Mandy takes place in 1983 in the Pacific Northwest and is heavily influenced by the imagery and music of that decade. Imagine watching Stranger Things while on a really bad LSD trip and you get the picture. The plot is pretty simple: Nic Cage is Red Miller, a blue collar man living with his artist girlfriend, Mandy Bloom (Andrea Risenborough--who you might recognize from the devastating Black Mirror episode "Crocodile") in a cozy home in the woods. A few intimate scenes--pillow talk about favorite planets--help the audience invest in Red and Mandy's relationship before Mandy catches the eye of a creepy cult leader, Jeremiah (Linus Roache), and all hell breaks loose.

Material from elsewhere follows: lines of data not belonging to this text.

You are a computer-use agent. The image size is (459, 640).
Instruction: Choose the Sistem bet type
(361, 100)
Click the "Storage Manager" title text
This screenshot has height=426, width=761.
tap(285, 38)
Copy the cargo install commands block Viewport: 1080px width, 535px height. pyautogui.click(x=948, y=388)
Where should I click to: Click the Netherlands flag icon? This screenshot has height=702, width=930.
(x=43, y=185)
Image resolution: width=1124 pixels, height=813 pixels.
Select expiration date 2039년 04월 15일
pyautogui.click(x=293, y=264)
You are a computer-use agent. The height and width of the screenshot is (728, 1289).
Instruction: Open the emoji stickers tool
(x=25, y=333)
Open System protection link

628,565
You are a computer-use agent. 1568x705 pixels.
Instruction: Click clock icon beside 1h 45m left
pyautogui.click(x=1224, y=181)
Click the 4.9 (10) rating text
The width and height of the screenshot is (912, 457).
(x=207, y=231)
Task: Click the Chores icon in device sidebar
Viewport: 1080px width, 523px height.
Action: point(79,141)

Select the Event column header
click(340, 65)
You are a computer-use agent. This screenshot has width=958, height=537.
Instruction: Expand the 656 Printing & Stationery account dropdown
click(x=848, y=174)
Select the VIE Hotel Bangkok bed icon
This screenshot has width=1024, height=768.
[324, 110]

*spoilers spoilers spoilers*
Before I saw this film, I thought Mandy would be *abducted* by the bad guys and Cage would go on a rampage to save her. But what actually happens is that this cult kills Mandy in a violent way and Cage goes on a revenge-fueled rampage. On the one hand, I was pissed by the "woman dies to further a man's story" trope. On the other hand, the gruesome, senseless death and the many gruesome deaths that follow contribute to the nihilism of the film, which I think was the director's intent. It also gives Nic Cage all the more reason to go apeshit.
*end spoilers*
As good as Risenborough is, this really is Nic Cage's film. He finally found a movie worthy of his signature epic freakouts. There's a scene where he uncovers a bottle of vodka hidden in a bathroom drawer and oscillates between chugging it, pouring it on his wounds, and screaming incoherently. He does this while wearing a long-sleeved t-shirt and tighty-whities--the scene is Nic Cage distilled to his very essence.
Some reviews have mentioned the "occult horror" feel of the film, and I agree. I wish the director had spent more time exploring the cult that goes after Mandy because there are a lot of unanswered questions there. But no doubt that whatever this cult's deal is, its members are influenced by something malevolent and otherworldly.
There's not much else to say about Mandy except that it's not going to be for everyone. The violence is gruesome, but in a cartoonish, Quentin Tarantino-esque way (minus the snappy banter). If you're sensitive to loud noise and garish lights, you might want to sit this one out or watch it on the small screen--it's quite intense in the theatre. But I think most people who make an effort to see Mandy probably understand what they're in for: an artistically trashy, vigilante-justice mindfuck of a film where Nic Cage screams into the void and engages in chainsaw-to-chainsaw combat. Oh, and there's randomly a tiger.